Ask HN: A new way of pricing financial software - zxcvb

Imagine a startup with trying to break into the financial software karket (enterprise). They target companies that are very young and can't afford the likes of Accenture or IBM.<p>The startup could sell the software to the company on the basis that they don't have to pay for it until the company can afford it. Obviously the term "afford it" will be defined by a lawyer so they can't make it look as if they can't afford it when they can.<p>Or, they could have it cost free for the first 12 months which will give them time to focus on becoming profitable. Remember, the startup is trageting startup comapanies in the financial sector.<p>Any thoughts?
======
run4yourlives
<http://www.clarityaccounting.com>

<http://www.blinksale.com>

<http://www.freshbooks.com>

Now, more importantly:

 _The startup could sell the software to the company on the basis that they
don't have to pay for it until the company can afford it._

Dude WTF? Not trying to be harsh, but this is known as guaranteeing the
failure of your business. Most businesses fail. That means most businesses
will never be able to "afford it". Ergo, you will never realize a vast
majority of your potential revenue.

Further, your suppliers won't be as charitable as you are with your clients.
You'll be paying bills to support clients that aren't giving you any money.
You won't have income. You'll have increasing expenses. You'll have a
disincentive to actually trying to growing your business. Disaster all around.

The goal of business is to make more money than you expend. If you want to be
nice, found a charity - even then you'll need to brake even one way or
another.

An overall better option would be to do as my linked examples have, and
provide less of a product for less of a price. Most startups simply have no
need for Accenture style services hence, they can purchase something that
better fits their needs.

Do yourself a favour though and drop this "pay me when you can" idea forever.
You'll have more than enough risk in managing your own profit levels, don't
take responsibility for everyone else's too.

I know I'm being very direct here, but this aversion to making money is
something a lot of people have, and it kills businesses every day.

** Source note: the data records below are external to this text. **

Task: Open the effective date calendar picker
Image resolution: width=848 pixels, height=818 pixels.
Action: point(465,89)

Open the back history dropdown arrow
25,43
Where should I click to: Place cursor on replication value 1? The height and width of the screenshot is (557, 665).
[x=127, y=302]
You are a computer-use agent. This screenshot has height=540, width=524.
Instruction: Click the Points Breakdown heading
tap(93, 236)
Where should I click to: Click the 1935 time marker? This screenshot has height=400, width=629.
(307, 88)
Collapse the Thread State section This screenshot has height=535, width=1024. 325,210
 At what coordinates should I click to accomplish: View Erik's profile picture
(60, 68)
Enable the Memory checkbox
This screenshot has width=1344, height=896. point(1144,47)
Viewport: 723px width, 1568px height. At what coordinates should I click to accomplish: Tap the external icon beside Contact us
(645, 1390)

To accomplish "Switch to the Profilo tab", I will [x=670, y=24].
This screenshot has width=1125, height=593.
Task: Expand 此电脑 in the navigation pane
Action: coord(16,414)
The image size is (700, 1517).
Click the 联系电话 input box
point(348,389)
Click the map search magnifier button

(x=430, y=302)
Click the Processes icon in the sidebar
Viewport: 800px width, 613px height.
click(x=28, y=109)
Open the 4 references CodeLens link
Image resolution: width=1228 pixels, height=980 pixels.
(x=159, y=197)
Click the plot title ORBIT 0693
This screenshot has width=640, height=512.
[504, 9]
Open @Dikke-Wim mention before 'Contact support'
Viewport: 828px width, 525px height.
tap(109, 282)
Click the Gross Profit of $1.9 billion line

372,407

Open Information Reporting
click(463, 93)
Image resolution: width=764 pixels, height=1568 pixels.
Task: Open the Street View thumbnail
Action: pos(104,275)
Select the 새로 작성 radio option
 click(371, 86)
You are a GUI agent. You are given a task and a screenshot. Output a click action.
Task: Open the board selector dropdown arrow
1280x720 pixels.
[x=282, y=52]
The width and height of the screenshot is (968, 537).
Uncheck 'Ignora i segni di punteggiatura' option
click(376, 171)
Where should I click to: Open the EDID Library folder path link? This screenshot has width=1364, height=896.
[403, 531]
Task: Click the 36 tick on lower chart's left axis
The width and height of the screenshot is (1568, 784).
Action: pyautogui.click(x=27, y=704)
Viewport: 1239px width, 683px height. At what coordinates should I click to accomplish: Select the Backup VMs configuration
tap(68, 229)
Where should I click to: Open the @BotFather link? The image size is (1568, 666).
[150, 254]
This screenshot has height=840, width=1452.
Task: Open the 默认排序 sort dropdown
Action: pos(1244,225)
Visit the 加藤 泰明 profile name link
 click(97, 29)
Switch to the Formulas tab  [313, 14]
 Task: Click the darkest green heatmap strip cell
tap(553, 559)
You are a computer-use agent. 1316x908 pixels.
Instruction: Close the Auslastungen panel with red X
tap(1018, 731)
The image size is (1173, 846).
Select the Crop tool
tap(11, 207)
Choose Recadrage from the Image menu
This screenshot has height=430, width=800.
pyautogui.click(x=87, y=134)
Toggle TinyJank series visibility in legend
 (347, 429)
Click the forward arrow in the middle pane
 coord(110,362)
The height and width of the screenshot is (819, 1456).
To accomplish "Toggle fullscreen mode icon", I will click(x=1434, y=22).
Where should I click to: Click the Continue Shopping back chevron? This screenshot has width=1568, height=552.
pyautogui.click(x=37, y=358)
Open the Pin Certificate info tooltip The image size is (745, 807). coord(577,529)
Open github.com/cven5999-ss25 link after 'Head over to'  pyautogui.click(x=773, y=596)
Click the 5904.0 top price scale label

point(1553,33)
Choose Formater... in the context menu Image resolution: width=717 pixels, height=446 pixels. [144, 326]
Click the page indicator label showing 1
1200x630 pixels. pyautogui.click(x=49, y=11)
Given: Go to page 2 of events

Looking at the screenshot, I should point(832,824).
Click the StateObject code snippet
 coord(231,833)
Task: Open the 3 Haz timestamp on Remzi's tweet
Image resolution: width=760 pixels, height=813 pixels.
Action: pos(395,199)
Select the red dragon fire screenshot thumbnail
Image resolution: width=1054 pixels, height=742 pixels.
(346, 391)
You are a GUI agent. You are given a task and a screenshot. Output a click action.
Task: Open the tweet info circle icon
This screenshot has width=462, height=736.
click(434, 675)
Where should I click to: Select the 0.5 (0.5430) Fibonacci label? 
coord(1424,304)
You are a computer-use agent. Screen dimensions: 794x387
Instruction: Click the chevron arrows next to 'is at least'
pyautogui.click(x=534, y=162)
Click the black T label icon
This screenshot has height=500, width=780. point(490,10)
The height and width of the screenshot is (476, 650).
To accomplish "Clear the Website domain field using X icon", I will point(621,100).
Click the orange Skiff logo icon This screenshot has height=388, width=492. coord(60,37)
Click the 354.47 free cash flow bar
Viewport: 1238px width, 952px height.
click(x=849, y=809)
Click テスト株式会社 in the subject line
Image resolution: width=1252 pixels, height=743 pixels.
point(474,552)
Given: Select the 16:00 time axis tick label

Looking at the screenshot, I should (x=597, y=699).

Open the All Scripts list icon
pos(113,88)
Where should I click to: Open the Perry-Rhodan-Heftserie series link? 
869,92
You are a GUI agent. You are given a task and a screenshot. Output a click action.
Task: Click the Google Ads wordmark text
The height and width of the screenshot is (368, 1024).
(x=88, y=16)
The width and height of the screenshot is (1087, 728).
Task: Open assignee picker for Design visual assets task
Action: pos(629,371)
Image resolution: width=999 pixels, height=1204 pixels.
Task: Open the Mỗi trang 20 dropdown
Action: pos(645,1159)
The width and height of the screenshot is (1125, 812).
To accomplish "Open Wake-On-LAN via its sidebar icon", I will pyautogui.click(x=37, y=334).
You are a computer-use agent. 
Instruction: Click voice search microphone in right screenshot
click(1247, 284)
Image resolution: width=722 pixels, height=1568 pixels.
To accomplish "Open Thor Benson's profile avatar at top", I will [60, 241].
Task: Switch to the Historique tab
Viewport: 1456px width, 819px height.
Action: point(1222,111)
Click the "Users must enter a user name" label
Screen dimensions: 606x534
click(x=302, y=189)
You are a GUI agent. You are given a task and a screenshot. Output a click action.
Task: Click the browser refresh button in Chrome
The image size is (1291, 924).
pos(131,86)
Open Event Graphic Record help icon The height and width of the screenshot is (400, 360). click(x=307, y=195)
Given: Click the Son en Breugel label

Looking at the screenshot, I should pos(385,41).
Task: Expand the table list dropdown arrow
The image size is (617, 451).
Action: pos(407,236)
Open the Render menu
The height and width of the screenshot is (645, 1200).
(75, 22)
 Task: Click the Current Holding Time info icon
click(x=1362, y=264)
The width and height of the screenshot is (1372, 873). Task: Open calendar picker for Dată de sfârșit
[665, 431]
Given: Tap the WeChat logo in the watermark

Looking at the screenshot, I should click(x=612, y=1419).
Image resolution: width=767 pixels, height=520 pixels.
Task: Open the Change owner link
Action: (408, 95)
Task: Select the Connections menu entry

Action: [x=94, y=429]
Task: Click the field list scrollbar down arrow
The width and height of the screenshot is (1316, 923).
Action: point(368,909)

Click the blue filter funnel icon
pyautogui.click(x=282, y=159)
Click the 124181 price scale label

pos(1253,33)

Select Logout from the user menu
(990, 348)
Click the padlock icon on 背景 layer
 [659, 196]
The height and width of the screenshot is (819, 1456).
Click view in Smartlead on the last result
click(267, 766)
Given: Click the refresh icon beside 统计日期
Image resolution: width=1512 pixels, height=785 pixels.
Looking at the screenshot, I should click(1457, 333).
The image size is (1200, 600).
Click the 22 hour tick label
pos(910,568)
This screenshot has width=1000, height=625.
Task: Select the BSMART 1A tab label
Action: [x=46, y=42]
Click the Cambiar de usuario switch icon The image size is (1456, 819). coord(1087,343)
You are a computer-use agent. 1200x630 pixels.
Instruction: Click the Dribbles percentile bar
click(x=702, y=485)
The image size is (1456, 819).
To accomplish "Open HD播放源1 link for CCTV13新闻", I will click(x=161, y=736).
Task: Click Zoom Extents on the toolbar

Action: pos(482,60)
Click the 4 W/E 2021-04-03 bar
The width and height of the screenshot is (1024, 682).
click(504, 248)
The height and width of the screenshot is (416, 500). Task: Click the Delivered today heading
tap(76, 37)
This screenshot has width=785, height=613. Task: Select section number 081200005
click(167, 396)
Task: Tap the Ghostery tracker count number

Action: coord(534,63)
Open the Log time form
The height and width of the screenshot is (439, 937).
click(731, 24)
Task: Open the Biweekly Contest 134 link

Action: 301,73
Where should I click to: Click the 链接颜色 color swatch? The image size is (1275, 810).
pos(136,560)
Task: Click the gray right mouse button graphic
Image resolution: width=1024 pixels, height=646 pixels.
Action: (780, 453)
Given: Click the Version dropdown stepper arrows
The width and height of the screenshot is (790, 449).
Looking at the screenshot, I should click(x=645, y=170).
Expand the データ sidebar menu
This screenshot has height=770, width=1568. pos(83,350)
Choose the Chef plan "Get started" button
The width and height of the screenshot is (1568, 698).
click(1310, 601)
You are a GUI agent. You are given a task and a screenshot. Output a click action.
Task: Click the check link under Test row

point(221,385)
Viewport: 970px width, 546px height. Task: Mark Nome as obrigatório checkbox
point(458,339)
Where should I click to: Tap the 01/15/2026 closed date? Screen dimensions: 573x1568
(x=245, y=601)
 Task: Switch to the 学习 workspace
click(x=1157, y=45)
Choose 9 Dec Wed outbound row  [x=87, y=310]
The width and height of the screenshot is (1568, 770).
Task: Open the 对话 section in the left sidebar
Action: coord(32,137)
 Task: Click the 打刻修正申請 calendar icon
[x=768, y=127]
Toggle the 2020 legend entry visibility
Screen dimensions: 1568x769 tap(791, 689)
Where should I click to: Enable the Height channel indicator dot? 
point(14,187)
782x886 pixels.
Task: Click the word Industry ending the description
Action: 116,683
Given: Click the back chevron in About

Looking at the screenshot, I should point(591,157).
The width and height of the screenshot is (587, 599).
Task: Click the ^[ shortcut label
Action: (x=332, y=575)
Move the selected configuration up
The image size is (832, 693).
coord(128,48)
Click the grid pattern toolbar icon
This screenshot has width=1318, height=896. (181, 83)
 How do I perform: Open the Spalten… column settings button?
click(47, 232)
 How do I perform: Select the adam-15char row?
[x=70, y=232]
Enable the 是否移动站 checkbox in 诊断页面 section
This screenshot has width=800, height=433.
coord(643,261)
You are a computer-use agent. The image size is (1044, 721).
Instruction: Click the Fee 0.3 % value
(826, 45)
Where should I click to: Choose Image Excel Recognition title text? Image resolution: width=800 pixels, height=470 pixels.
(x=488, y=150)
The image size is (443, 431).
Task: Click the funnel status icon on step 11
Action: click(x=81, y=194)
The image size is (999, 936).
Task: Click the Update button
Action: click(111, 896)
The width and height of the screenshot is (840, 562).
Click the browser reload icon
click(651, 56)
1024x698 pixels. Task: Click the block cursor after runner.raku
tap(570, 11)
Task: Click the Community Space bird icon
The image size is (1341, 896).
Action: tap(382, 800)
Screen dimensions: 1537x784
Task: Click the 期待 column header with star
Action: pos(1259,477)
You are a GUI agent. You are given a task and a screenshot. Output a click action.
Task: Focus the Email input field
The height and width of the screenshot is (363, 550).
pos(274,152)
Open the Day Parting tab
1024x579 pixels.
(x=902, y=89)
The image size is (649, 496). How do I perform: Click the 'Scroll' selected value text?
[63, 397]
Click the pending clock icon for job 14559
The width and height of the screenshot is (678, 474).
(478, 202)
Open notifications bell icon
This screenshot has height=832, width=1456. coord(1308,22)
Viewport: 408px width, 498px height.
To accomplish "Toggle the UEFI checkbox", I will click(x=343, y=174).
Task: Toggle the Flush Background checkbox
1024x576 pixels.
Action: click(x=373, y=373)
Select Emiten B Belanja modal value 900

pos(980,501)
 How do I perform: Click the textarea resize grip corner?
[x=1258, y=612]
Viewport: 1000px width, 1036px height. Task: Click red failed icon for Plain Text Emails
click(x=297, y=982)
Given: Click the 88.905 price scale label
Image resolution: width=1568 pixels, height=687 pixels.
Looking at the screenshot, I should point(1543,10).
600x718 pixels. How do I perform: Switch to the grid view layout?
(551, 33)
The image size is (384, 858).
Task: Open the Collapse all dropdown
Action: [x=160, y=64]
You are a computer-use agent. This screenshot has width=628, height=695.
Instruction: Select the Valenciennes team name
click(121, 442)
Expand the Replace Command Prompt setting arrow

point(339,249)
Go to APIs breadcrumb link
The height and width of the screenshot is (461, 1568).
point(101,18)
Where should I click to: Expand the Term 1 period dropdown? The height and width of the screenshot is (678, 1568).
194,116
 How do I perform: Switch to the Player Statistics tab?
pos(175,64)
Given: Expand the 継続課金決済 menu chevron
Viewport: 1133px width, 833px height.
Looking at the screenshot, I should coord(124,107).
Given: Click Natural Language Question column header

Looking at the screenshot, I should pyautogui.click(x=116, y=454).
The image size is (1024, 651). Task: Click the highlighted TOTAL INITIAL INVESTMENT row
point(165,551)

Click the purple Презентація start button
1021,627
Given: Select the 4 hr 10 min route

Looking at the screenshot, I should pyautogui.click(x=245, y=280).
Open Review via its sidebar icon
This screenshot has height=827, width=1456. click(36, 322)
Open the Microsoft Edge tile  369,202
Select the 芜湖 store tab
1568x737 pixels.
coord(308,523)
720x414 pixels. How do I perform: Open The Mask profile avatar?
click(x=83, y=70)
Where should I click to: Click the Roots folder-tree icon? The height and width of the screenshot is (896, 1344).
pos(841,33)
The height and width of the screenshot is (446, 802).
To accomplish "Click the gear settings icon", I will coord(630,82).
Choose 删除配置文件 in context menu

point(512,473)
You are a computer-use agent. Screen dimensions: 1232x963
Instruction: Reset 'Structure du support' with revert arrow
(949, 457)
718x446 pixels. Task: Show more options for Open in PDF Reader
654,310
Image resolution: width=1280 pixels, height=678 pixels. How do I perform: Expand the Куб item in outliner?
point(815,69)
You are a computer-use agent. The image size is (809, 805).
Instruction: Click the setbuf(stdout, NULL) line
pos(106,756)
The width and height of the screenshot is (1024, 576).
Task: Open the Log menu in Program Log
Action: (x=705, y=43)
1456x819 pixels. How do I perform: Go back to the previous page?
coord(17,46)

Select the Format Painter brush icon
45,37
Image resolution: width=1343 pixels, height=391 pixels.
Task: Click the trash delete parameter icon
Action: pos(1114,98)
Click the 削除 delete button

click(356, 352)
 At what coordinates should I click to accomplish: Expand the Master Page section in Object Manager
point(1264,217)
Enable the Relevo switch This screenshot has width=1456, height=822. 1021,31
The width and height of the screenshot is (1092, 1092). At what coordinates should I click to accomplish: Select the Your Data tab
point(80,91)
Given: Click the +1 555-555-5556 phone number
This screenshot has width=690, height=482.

It's
important for not just you but all of us to avoid this position whenever
possible.

------
dobes
It's seems contradictory to say that you are targeting the "enterprise" and
yet they "can't afford it". Either you're going for thrifty startups, who are
not enterprises, or enterprises for whom a few thousand dollars a year is
chump change.

I have seen at least one online accounting app that is "free for startups" -
that is, you don't have to pay until you have a minimum amount of revenue. I
think it was ClearBooks.

------
noodle
you could price based on usage somehow, assuming the usage of financial
software will increase when the size of the company increases. more details on
a concept would probably help to produce a more detailed answer.

------
mahmud
You're entering an up-market, please don't cheapen it with "freemium".

------
rrival
Doesn't freemium solve this problem?